*Aim of the exercise:*
Return each line in the records below that includes "computer".

※ ※ ※

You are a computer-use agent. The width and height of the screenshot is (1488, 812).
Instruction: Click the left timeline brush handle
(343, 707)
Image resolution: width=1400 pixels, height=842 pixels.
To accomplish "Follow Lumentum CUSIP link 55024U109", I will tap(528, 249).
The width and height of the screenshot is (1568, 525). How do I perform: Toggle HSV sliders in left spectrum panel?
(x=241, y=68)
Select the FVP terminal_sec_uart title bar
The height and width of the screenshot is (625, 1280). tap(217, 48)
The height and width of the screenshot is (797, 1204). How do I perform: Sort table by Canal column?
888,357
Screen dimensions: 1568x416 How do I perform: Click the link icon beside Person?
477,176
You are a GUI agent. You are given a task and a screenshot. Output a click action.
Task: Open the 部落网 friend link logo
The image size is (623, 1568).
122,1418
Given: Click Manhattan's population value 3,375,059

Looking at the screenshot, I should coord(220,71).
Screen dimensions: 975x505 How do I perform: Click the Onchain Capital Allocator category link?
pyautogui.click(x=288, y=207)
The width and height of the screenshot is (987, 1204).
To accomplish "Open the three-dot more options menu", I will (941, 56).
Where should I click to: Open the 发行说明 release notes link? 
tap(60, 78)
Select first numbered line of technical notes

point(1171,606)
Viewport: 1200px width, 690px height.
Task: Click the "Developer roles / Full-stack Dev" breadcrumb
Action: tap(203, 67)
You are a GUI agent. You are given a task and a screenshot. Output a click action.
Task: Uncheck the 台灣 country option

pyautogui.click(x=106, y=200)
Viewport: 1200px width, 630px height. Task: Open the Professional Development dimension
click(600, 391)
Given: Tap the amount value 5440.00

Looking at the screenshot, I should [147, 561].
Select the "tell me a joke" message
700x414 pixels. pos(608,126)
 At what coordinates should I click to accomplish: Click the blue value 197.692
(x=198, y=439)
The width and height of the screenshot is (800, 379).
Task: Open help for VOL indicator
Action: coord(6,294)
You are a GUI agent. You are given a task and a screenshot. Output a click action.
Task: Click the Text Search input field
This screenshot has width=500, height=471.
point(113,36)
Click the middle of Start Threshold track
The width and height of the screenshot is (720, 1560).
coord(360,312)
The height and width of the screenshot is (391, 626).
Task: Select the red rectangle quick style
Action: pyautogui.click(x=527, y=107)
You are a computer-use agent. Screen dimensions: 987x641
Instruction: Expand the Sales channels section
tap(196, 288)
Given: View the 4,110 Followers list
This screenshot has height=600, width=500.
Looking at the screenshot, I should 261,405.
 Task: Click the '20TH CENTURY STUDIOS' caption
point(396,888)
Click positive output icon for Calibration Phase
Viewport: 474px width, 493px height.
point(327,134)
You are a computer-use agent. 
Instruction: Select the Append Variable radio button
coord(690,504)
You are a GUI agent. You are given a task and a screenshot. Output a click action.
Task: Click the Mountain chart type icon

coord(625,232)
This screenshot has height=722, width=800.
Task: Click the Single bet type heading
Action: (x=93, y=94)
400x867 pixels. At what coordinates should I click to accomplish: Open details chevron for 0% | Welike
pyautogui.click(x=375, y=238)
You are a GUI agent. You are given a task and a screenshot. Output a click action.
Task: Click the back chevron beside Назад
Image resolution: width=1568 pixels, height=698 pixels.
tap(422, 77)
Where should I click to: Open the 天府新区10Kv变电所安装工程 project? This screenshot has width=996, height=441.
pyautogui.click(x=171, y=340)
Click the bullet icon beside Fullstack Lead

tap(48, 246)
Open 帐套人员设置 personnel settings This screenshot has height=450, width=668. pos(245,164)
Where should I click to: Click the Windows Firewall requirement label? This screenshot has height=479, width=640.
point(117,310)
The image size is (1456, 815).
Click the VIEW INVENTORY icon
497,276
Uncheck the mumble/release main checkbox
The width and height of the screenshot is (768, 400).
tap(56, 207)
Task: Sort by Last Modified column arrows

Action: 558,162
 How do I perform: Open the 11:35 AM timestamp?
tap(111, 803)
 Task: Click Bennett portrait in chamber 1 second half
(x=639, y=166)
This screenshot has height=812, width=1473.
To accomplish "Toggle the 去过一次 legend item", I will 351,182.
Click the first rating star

※ ※ ※

*Result below:*
You are a computer-use agent. The width and height of the screenshot is (1488, 812).
You are a computer-use agent. Screen dimensions: 987x641
You are a computer-use agent. 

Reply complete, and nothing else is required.